Amazon EC2 Auto Scaling supports the following types of scaling policies:
- Target tracking scaling—Increase or decrease the current capacity of the group based on a target value for a specific metric.
- Step scaling—Increase or decrease the current capacity of the group based on a set of scaling adjustments, known as step adjustments, that vary based on the size of the alarm breach.
- Simple scaling—Increase or decrease the current capacity of the group based on a single scaling adjustment.
ECS AUTO SCALING
Automatic scaling has the ability to increase or decrease the desired count of tasks in the customer Amazon ECS service automatically. Amazon ECS leverages the Application Auto Scaling service to provide this functionality. Amazon ECS publishes CloudWatch metrics with customers service’s average CPU and memory usage, so that they can use this and other CloudWatch metrics to scale out the service to deal with high demand at peak times, and to scale in the service to reduce costs during periods of low utilization. Amazon ECS Service Auto Scaling supports
- Target Tracking
- Scaling Policies.
- Scheduled Scaling
The Application Auto Scaling service needs permission to describe the Amazon ECS services, CloudWatch alarms, and to modify customers service’s desired count on their behalf. Service Auto Scaling is a combination of the Amazon ECS, CloudWatch, and Application Auto Scaling APIs.

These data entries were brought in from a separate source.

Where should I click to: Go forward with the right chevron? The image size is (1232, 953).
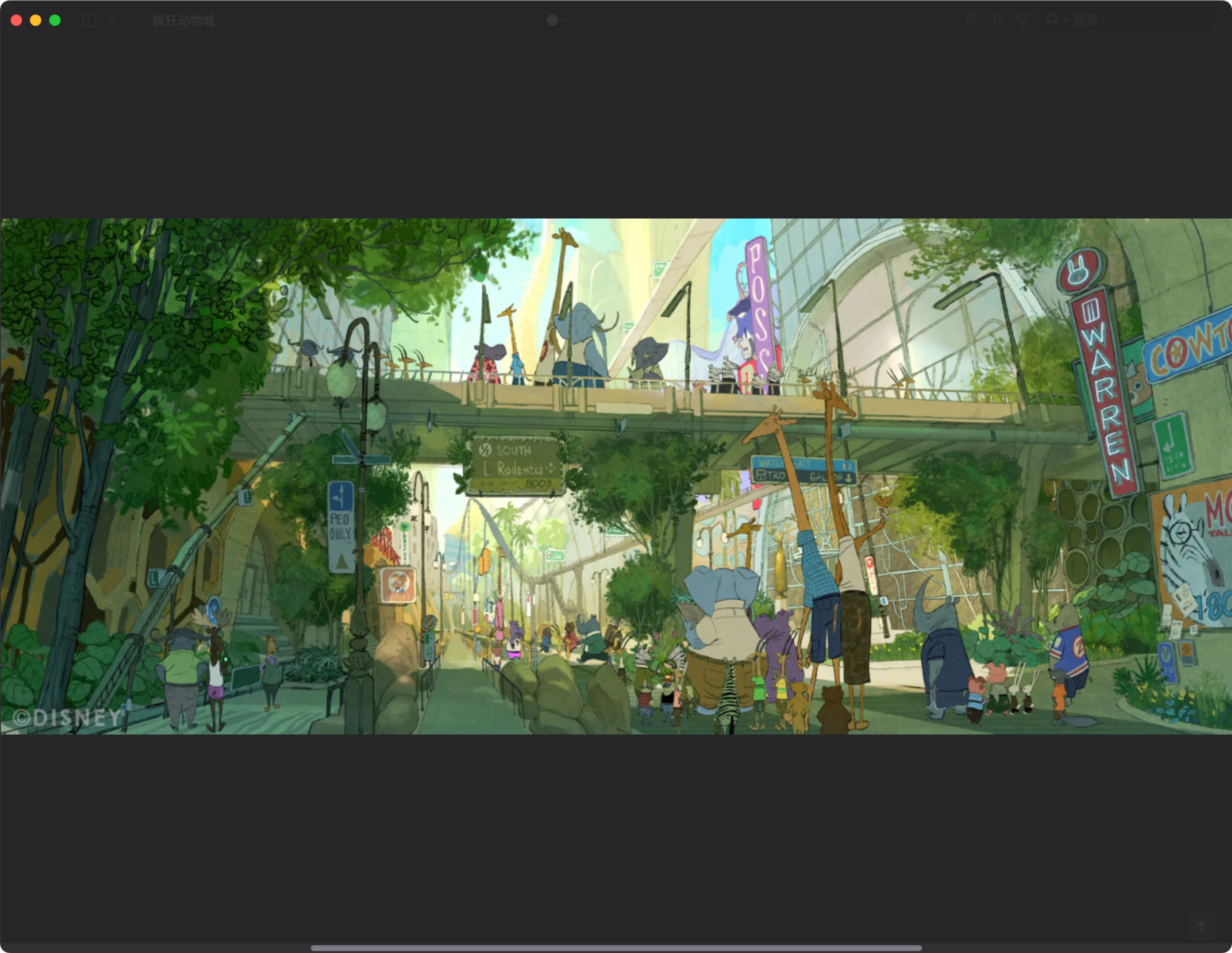[135, 21]
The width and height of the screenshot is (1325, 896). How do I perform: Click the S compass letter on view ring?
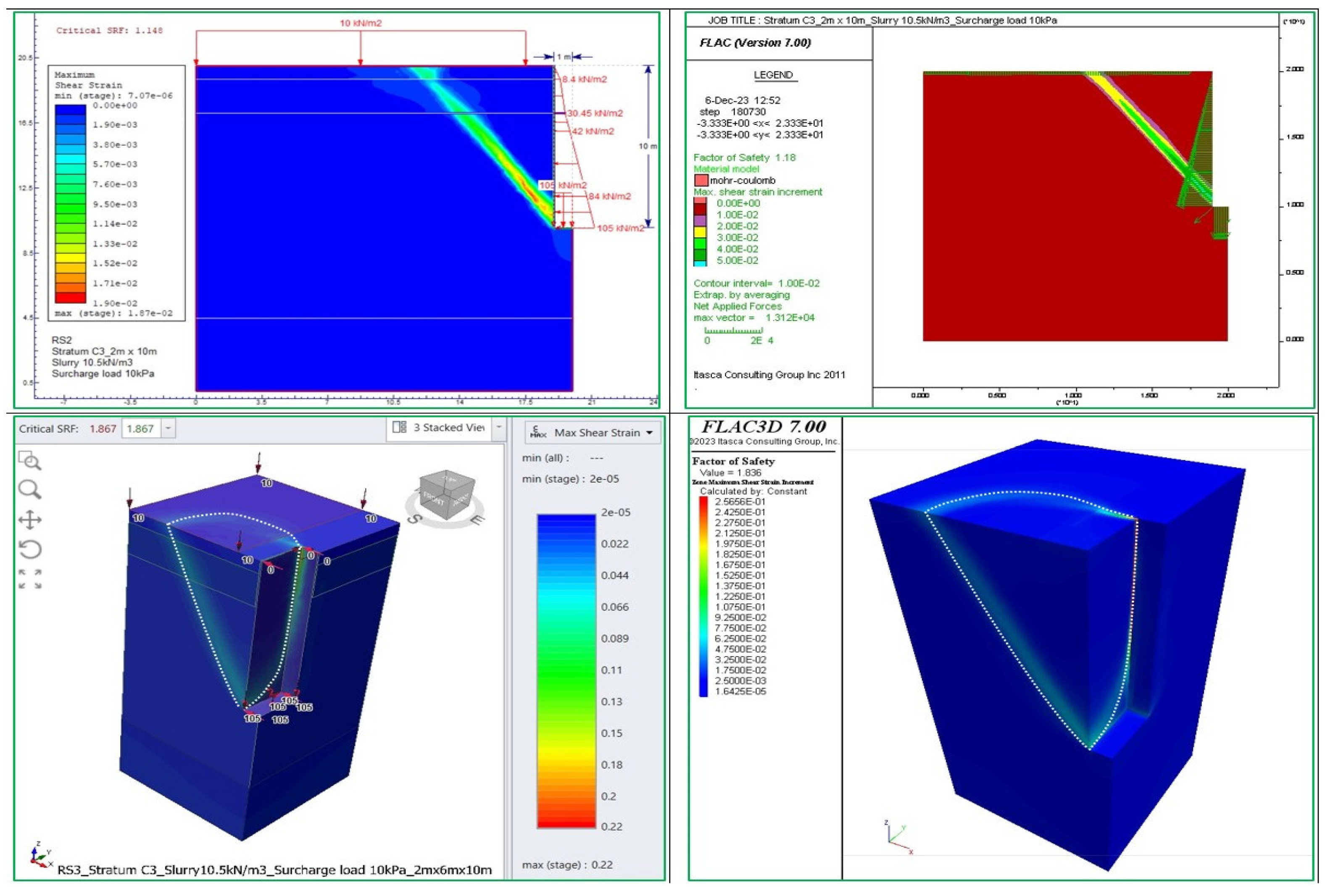click(414, 519)
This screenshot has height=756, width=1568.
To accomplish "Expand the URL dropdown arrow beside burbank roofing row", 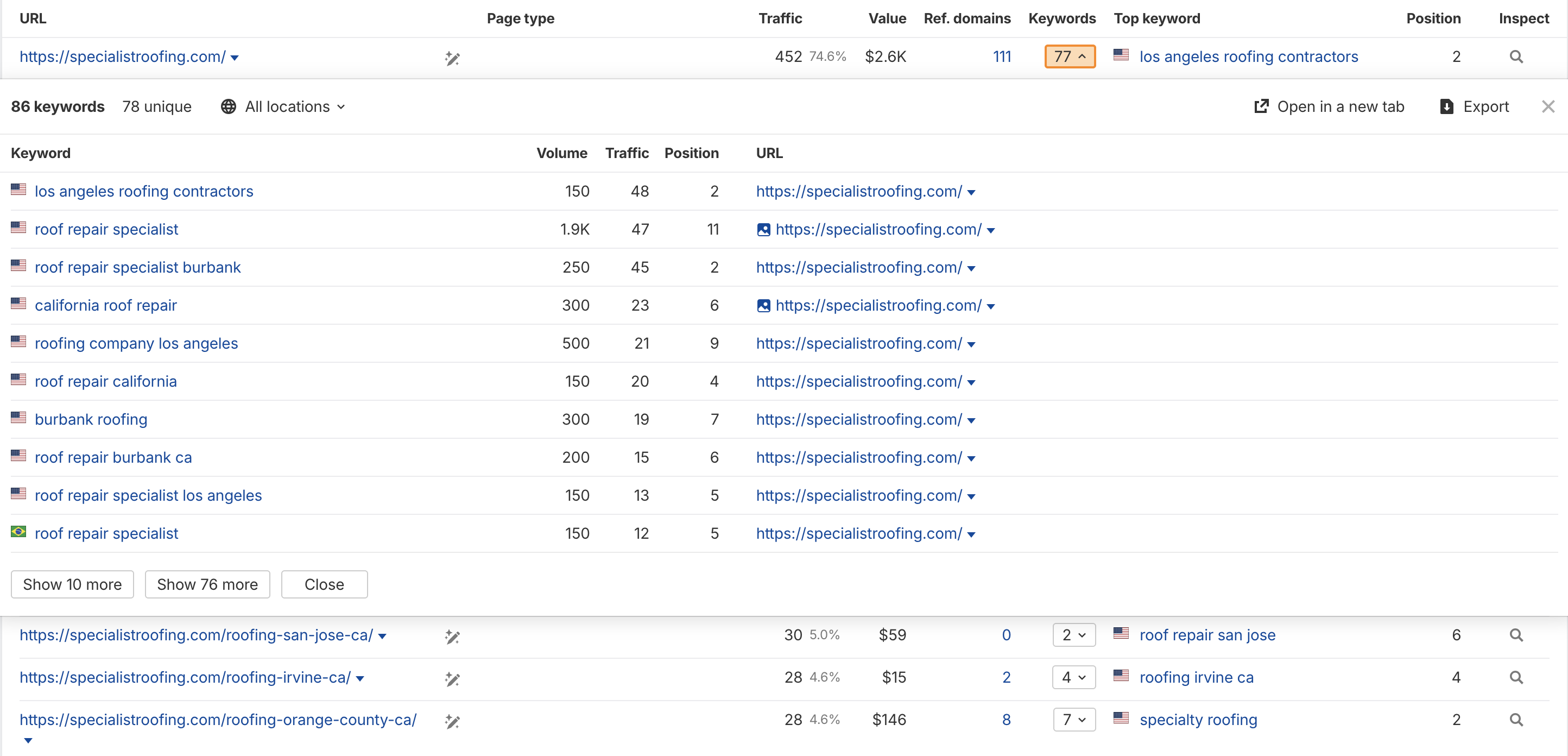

- Services are created and updated with Amazon ECS,
- Alarms are created with CloudWatch, and
- Scaling policies are created with Application Auto Scaling.
AURORA AUTO SCALING
Aurora Auto Scaling dynamically adjusts the number of Aurora Replicas provisioned for an Aurora DB cluster using single-master replication. Aurora Auto Scaling is available for both Aurora MySQL and Aurora PostgreSQL. Aurora Auto Scaling enables the customer Aurora DB cluster to handle sudden increases in connectivity or workload.
- When the connectivity or workload decreases, Aurora Auto Scaling removes unnecessary Aurora Replicas.
- The scaling policy defines the minimum and maximum number of Aurora Replicas that Aurora Auto Scaling can manage.
- Using this policy customers can define and apply a scaling policy to an Aurora DB cluster.
Aurora Auto Scaling uses a scaling policy to adjust the number of Aurora Replicas in an Aurora DB cluster. Aurora Auto Scaling has the following components:
- A service-linked role
- Target metric:– A target metric is a predefined or custom metric and a target value for the metric is specified in a target-tracking scaling policy configuration.
- Minimum and maximum capacity:- Customers are able to specify the maximum number of Aurora Replicas (0 – 15) to be managed by Application Auto Scaling.
- A cooldown period:- A cooldown period blocks subsequent scale-in or scale-out requests until the period expires. These blocks slow the deletions of Aurora Replicas in the Aurora DB cluster.